Segment Start: INFORMATION SUPPLIED

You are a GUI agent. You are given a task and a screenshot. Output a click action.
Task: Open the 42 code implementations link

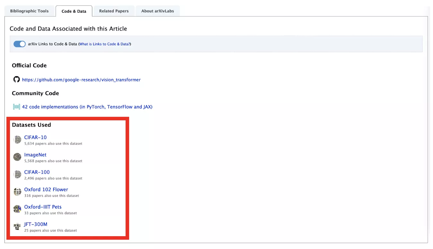coord(87,107)
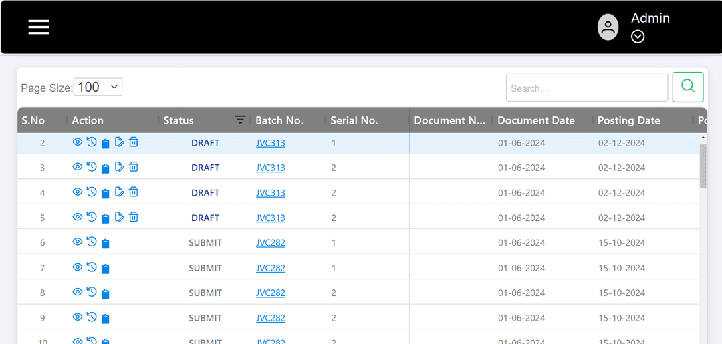
Task: View row 9 using the eye icon
Action: pyautogui.click(x=78, y=317)
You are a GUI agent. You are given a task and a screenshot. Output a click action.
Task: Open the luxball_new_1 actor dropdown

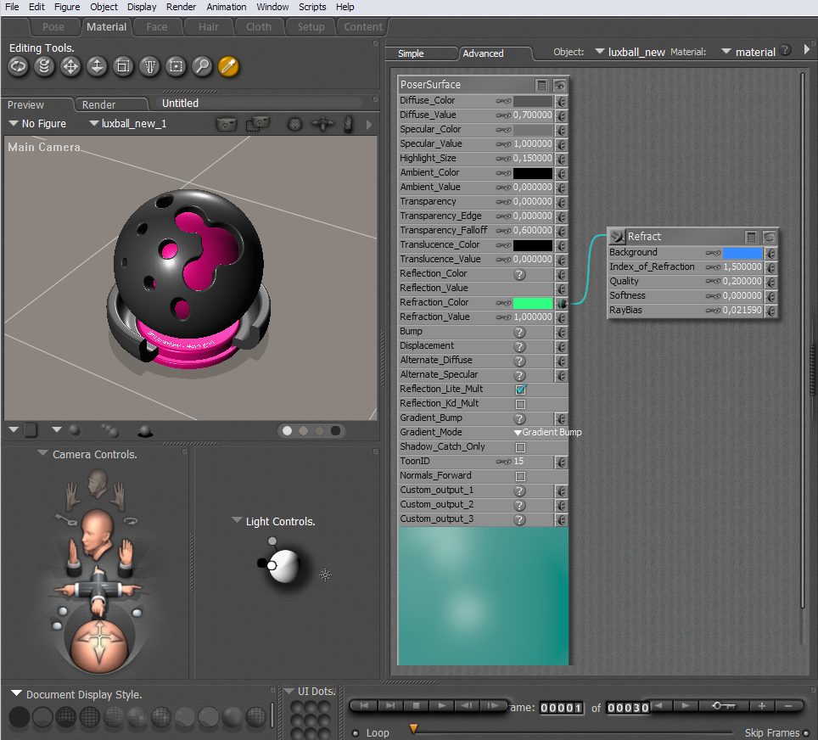tap(127, 124)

Segment End: INFORMATION SUPPLIED

● **WHAT TO WORK ON**: In the copy, omit the pictures and reproduce every entry exactly.

● **ANSWER SPACE**:
You are a GUI agent. You are given a task and a screenshot. Output a click action.
Task: Open the 42 code implementations link

coord(87,107)
Task: View row 9 using the eye icon
Action: pyautogui.click(x=78, y=317)
You are a GUI agent. You are given a task and a screenshot. Output a click action.
Task: Open the luxball_new_1 actor dropdown

tap(127, 124)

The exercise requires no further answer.